Files failing to upload

Incident Report for Flatfile

Postmortem

Incident Overview

Date and Time of Incident: June 4, 2025 from approximately 4:57 AM to 5:31 AM PDT

Nature of Incident: Requests routing to an unavailable worker pod

Services Affected: Flatfile Platform UK Regional Environment

Details of the Incident

At approximately 4:57 AM PDT (11:57 AM BST) on June 4th, Flatfile UK Regional environment infrastructure experienced intermittent failures on file uploads due to the backend worker fleet restarting. This was due to a misconfiguration on the backend worker infrastructure which created a hard dependency on an internal observability component used by FlatFile for monitoring.

The internal observability component had experienced some downtime which led to backend worker fleet restarts. The infrastructure team were alerted to the incident and issued a patch to remove the hard dependency on the worker fleet.

Impact Assessment

The incident impacted only half of the total worker fleet due as the infrastructure safe guards kicked and rolled out extra workers in order to meet minimum capacity threshold of 50%. The UK regional environment experienced disruption for a total of 33 minutes. The API was unaffected.

Root Cause

The root cause was due to a misconfiguration on the infrastructure worker observability configuration made in a previous release 3 weeks ago.

Resolution

Flatfile infrastructure team fixed the miconfiguration on the worker infrastructure components by removing the hard depedency on Flatfile’s internal observability stack.

Security and Data Integrity

Please be assured that this incident did not compromise the security or integrity of your data. Our commitment to data protection remains a top priority.

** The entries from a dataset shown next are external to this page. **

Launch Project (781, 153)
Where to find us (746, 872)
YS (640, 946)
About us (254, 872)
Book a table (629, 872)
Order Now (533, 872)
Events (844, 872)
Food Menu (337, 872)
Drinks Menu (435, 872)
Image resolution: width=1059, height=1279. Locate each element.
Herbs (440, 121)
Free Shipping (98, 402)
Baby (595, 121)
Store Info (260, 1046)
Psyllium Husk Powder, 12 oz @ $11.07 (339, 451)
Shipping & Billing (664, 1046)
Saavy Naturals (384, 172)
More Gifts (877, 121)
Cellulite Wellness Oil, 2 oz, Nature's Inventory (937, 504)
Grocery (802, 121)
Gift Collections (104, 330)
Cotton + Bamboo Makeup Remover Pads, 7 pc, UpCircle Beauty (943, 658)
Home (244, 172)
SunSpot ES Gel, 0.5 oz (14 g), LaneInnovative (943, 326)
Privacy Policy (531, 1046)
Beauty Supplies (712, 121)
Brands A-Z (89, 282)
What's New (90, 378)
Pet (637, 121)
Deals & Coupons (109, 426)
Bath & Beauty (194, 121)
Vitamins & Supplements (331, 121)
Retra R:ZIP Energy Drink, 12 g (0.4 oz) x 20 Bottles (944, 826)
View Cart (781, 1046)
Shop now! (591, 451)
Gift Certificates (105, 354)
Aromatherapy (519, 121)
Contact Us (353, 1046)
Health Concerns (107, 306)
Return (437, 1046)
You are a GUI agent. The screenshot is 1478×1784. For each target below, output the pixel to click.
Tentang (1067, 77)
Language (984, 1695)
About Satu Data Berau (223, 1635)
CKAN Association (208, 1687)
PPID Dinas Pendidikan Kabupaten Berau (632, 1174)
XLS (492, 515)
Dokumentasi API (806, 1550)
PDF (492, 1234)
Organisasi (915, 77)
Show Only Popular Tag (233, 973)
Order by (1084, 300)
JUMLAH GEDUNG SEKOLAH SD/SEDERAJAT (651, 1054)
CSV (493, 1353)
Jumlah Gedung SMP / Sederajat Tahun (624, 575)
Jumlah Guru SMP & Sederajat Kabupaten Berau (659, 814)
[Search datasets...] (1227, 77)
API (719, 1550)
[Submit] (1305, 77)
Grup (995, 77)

Posted Jun 13, 2025 - 06:31 PDT

Resolved

This incident has been resolved.
Posted Jun 04, 2025 - 10:46 PDT

Monitoring

The fix has been fully rolled out, we are currently monitoring the platform.
Posted Jun 04, 2025 - 04:39 PDT

Identified

The issue has been identified and a fix has been rolled out
Posted Jun 04, 2025 - 04:35 PDT

Investigating

We are currently investigating reports of failures of file uploads in our UK platform region
Posted Jun 04, 2025 - 04:30 PDT
This incident affected: UK Regional Platform (UK Spaces).